Sunday, March 18, 2007


In Dead End, notorious gangster Baby Face Martin (Humphrey Bogart) returns to his childhood home in the slums of East Side Manhattan to see his mother (Marjorie Main) and his old sweetheart (Claire Trevor, who was nominated for an Oscar for her performance).

The film follows a variety of characters who try to cope with life in a slum squeezed between the East River and the upscale high-rises of the wealthy. Sweet and hardworking Drina tries to keep her little brother Tommy from falling in with a gang of delinquents. Dave, an unemployed architect, tries to make an honest living painting signs while trying to impress Kay, the mistress of a wealthy man torn between love and security.


1937 was a hopeful time for New York City. Following a period of political corruption and economic depression, their former Governor, Franklin Roosevelt, was elected President, and popular reformist mayor, Fiorello LaGuardia, was elected mayor. Democrat Roosevelt's New Deal programs greatly benefitted New York City, and Republican LaGuardia was a strong supporter of it.
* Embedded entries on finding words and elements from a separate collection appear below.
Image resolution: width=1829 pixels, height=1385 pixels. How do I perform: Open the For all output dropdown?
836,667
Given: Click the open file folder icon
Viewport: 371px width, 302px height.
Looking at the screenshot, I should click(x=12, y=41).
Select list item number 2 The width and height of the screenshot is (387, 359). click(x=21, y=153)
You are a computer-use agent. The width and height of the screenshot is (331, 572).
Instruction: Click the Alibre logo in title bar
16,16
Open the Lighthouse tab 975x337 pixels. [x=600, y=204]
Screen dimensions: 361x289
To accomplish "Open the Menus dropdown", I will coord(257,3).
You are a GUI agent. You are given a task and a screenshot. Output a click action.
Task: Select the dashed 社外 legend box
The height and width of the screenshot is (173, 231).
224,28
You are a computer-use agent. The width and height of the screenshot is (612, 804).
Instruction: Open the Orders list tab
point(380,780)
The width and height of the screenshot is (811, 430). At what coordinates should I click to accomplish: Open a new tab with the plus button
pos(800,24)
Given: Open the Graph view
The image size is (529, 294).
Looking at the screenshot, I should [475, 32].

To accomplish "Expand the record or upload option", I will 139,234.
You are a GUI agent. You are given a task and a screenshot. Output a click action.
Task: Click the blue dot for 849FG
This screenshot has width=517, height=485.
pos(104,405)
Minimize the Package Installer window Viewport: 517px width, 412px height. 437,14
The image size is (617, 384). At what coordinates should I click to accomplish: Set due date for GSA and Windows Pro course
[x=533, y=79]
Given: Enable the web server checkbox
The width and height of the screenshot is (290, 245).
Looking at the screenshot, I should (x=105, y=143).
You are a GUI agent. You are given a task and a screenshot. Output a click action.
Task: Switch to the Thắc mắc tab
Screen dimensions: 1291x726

The movie was based on play by Sindey Kingsley which explores how adult crime is linked to juvenile delinquency, and how both are exacerbated by poverty and social inequality. In this era of growing socialist idealism, the play was eagerly received on Broadway and ran for almost two years (Oct 1935 - June 1937)


The film's politics may have seemed progressive at the time, but after 70 years of labor unions, minimum wage, social security, and welfare programs, they don't seem so radical.

The movie featured a gang of juvenile delinquents that proved so popular that the "Dead End Kids" spun off a series of movies of their own. Although this was probably Bogart's most acclaimed role at the time (after the previous year's Petrified Forest became his breakout hit), many of his subsequent movies easily overshadow this one.